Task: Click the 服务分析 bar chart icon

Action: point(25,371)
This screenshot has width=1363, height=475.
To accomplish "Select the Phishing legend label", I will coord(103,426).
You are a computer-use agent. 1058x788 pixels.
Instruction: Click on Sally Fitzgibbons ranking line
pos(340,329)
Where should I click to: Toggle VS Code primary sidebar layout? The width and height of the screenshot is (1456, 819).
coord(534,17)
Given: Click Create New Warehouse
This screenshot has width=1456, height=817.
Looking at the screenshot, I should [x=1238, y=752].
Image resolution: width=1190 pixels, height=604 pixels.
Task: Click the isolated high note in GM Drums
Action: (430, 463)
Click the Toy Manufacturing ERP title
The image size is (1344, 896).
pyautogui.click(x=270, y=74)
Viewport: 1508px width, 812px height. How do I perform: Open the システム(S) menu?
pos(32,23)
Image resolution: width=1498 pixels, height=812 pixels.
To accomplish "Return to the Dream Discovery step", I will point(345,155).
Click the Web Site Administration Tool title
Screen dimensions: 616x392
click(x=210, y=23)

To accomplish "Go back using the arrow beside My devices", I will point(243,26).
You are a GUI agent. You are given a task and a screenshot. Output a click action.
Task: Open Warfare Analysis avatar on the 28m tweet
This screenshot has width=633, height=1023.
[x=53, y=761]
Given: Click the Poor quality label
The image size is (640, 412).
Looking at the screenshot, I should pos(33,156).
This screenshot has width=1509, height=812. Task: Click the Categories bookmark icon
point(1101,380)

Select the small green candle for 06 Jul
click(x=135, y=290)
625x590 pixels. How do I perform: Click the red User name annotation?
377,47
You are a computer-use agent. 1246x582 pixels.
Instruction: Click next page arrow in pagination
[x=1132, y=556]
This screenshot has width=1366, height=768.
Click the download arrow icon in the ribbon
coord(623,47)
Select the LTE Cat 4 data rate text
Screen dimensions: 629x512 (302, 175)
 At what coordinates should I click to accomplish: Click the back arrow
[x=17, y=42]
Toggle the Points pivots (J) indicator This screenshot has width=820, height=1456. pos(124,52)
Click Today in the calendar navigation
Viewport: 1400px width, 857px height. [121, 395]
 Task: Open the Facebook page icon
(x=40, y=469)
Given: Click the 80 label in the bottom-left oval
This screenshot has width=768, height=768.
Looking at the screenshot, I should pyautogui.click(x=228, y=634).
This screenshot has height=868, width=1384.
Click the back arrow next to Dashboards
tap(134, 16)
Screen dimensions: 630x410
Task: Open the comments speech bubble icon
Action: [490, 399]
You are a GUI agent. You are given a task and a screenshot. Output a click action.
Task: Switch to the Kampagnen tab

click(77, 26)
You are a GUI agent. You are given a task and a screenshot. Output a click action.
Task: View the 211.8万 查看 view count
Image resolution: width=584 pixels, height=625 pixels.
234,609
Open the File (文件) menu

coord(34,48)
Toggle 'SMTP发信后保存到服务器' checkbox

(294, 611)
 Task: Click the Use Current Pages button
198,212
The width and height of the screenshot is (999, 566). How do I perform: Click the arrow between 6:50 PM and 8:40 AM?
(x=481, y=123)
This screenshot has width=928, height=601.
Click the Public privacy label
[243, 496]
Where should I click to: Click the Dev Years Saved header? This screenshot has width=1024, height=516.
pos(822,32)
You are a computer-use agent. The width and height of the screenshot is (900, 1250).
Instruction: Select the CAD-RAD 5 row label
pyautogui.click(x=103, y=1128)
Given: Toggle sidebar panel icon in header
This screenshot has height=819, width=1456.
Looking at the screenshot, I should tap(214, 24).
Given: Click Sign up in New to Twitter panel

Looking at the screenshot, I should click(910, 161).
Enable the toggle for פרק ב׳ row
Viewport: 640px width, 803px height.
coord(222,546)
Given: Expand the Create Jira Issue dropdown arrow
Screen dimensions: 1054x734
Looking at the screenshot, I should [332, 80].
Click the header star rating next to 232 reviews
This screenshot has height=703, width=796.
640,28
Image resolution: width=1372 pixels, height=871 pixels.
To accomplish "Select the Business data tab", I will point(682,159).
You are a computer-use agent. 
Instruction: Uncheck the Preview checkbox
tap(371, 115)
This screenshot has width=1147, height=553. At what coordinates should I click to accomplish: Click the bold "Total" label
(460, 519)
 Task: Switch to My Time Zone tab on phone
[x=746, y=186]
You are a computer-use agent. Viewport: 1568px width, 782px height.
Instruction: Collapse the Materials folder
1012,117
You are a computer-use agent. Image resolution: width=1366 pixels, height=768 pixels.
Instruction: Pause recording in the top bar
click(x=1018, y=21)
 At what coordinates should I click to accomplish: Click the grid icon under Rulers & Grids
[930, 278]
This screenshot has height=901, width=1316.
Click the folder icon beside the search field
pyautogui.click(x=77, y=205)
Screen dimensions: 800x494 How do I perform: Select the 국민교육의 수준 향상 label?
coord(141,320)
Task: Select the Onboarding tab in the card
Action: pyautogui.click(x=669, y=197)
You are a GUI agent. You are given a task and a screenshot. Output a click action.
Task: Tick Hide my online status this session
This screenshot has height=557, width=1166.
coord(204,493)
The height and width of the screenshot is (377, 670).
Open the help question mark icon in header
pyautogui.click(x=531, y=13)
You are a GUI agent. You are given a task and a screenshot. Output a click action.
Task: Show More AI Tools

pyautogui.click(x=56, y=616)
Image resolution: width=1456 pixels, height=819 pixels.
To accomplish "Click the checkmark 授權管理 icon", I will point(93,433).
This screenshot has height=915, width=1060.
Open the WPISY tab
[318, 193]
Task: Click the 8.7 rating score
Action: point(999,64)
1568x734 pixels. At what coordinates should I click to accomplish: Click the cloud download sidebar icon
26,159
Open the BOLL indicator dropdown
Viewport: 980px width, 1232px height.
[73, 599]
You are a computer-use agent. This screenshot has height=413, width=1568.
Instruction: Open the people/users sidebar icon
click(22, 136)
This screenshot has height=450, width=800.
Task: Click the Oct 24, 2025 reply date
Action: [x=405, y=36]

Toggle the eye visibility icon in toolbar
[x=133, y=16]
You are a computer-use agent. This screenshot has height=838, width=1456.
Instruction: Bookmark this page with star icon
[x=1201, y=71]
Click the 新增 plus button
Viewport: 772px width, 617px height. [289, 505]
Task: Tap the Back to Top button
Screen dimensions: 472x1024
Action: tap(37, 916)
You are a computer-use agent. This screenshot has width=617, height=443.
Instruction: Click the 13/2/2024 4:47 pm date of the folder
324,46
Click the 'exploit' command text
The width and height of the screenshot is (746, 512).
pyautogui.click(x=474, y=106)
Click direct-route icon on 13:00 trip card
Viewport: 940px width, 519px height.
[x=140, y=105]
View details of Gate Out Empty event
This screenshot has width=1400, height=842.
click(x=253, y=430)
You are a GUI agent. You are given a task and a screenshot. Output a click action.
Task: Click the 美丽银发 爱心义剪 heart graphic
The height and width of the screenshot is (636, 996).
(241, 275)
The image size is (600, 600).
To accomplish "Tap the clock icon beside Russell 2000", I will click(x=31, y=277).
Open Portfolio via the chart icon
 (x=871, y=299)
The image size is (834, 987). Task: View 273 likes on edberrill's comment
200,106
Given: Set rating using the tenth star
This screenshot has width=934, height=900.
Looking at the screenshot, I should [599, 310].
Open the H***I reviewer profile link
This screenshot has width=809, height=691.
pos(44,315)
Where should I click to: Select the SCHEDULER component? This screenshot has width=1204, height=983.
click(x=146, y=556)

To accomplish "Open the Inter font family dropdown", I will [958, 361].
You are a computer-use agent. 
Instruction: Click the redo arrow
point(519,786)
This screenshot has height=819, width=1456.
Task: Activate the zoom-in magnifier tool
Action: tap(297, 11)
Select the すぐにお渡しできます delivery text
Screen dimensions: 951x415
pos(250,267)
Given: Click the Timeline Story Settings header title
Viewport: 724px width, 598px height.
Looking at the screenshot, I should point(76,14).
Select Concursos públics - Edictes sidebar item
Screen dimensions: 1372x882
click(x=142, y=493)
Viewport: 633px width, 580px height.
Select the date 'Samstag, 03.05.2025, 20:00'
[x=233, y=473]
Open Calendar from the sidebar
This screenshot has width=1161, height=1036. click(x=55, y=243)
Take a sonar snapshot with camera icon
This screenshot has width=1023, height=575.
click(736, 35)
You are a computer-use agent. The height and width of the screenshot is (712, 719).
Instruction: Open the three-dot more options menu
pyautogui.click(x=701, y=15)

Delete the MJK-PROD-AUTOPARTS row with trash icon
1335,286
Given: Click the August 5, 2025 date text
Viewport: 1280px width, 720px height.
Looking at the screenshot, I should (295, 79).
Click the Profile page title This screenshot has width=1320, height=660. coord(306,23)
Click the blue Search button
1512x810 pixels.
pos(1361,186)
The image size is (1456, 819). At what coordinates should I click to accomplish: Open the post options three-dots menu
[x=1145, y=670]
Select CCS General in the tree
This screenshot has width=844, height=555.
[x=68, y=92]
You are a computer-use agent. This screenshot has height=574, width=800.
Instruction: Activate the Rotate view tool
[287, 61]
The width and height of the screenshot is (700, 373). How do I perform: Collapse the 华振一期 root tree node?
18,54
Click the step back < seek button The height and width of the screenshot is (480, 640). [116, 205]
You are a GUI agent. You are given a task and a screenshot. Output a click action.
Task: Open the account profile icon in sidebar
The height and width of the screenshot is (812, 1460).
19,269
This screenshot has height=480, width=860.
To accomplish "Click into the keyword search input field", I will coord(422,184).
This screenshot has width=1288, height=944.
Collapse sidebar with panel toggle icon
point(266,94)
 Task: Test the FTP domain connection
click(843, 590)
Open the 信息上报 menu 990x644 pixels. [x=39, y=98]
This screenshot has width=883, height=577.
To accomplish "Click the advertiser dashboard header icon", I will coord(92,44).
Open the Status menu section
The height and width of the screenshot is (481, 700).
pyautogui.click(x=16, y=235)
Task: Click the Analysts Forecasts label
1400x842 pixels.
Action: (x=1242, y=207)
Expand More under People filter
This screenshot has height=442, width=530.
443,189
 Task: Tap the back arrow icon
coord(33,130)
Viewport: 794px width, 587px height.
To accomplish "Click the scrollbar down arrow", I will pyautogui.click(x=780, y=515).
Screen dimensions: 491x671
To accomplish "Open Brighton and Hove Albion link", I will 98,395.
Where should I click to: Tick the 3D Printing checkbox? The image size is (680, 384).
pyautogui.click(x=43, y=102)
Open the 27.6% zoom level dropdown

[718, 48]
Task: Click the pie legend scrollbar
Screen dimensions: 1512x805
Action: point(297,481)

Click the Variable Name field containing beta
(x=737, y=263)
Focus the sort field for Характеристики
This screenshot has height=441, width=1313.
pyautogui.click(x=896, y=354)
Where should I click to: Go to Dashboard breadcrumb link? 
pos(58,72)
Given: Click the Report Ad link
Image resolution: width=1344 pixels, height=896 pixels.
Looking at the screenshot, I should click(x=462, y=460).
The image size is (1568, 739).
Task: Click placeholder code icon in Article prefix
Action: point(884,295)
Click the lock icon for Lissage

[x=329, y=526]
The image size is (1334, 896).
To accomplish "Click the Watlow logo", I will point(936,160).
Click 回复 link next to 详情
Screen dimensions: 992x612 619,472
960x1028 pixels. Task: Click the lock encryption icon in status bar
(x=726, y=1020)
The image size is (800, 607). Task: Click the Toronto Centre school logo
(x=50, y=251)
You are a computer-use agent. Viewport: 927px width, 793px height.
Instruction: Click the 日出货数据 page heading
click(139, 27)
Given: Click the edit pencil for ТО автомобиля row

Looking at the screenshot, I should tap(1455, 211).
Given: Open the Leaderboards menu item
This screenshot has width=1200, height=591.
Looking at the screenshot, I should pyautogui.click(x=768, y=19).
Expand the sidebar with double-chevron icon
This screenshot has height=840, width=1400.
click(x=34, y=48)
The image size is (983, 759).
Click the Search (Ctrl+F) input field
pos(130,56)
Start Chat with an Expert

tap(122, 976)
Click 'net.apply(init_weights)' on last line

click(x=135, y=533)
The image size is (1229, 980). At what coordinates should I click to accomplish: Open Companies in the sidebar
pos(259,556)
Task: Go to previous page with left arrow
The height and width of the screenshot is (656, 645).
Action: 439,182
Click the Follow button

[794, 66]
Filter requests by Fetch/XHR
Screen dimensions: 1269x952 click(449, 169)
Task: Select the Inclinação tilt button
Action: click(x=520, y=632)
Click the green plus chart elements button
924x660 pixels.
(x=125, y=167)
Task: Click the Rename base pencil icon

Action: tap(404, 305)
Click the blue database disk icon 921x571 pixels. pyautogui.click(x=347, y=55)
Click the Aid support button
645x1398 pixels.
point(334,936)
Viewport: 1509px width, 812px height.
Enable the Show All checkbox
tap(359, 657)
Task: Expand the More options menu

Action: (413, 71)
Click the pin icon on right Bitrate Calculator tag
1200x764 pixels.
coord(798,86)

:::::

Render the part of the items above that opens with the line containing "This screenshot has width=928, height=601." and closes with the line containing "Looking at the screenshot, I should tap(214, 24)." as a JSON list of strings, one string per line, with any blank lines left out.

[
  "This screenshot has width=928, height=601.",
  "Click the Public privacy label",
  "[243, 496]",
  "Where should I click to: Click the Dev Years Saved header? This screenshot has width=1024, height=516.",
  "pos(822,32)",
  "You are a computer-use agent. The width and height of the screenshot is (900, 1250).",
  "Instruction: Select the CAD-RAD 5 row label",
  "pyautogui.click(x=103, y=1128)",
  "Given: Toggle sidebar panel icon in header",
  "This screenshot has height=819, width=1456.",
  "Looking at the screenshot, I should tap(214, 24)."
]